The reply should consist solely of the lines from the one with "Instruction: Click the" through the final line of the listing, copied exactly, with no pictures.
----
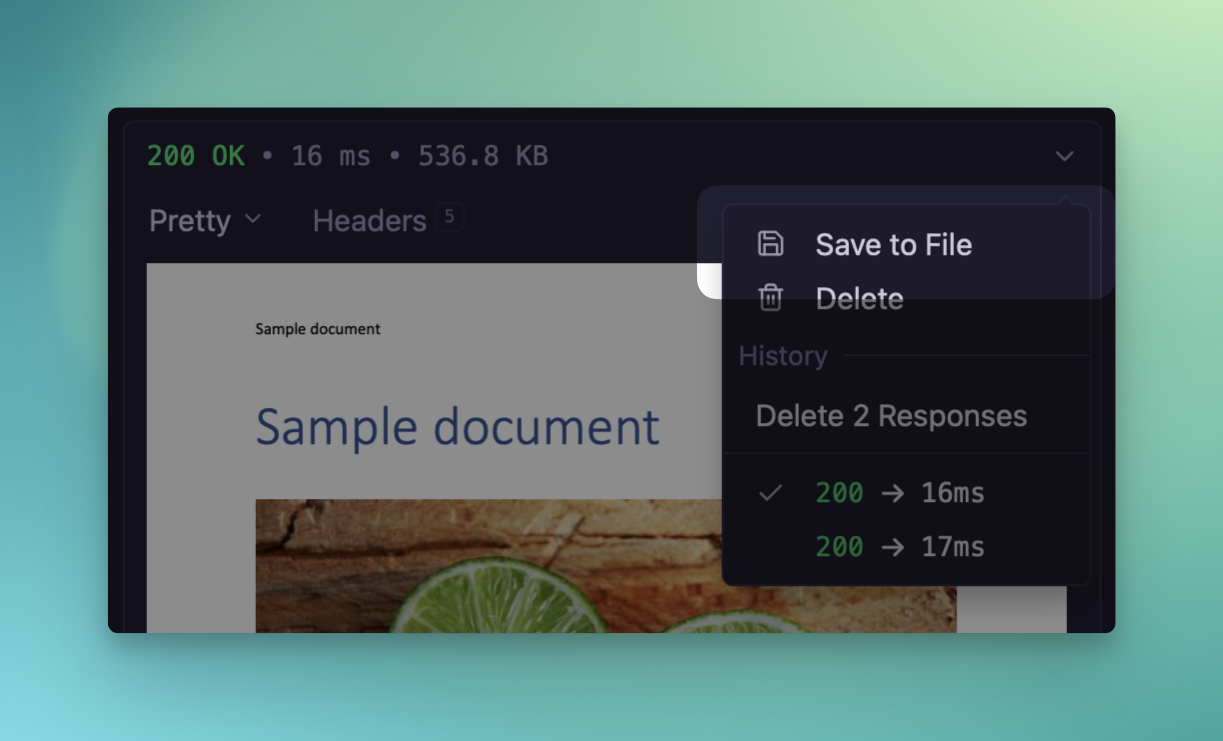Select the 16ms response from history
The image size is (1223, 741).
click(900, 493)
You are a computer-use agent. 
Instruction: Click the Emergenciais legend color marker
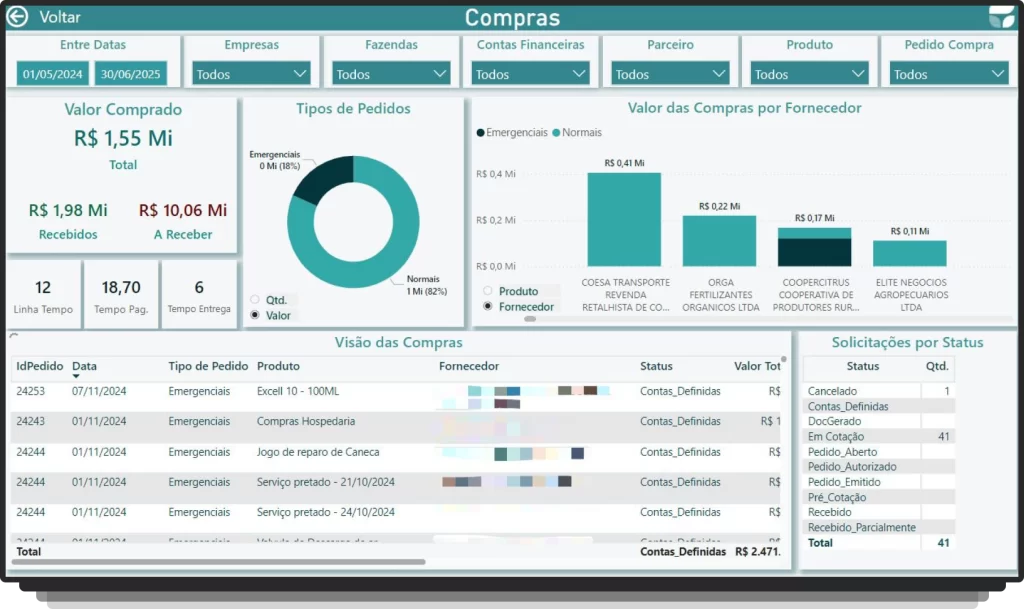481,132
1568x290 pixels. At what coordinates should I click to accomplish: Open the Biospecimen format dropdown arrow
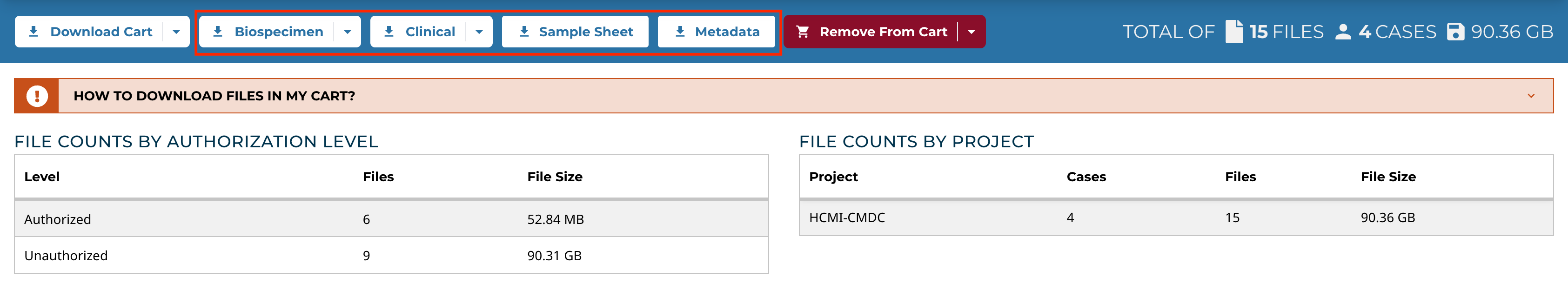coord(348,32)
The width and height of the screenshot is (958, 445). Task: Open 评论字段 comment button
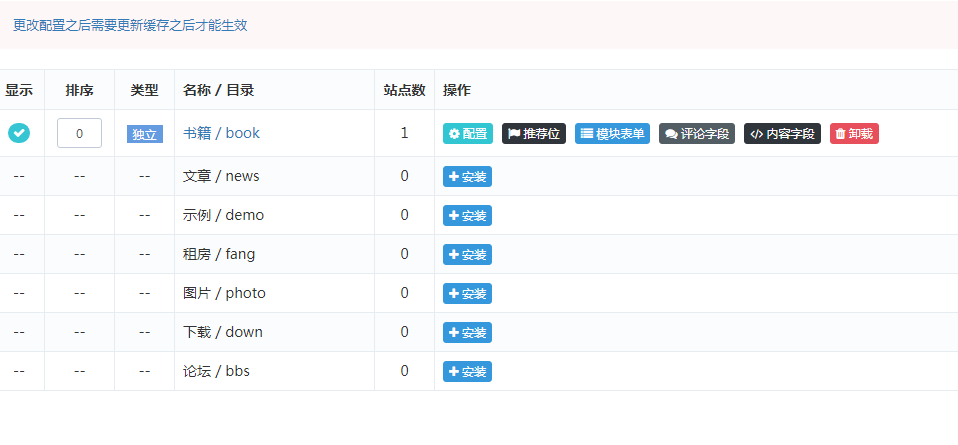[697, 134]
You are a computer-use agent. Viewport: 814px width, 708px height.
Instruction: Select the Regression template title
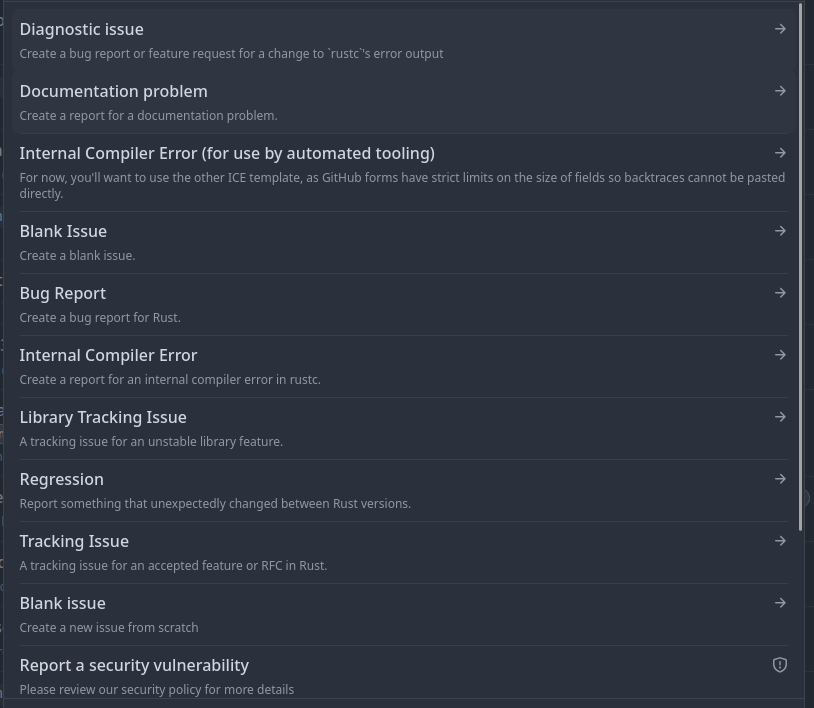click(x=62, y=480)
----
— ANSWER —
Instruction: Click the Emergenciais legend color marker
481,132
1568x290 pixels. At what coordinates should I click to accomplish: Open the Biospecimen format dropdown arrow
coord(348,32)
The width and height of the screenshot is (958, 445). Task: Open 评论字段 comment button
[697, 134]
You are a computer-use agent. Viewport: 814px width, 708px height.
Instruction: Select the Regression template title
click(x=62, y=480)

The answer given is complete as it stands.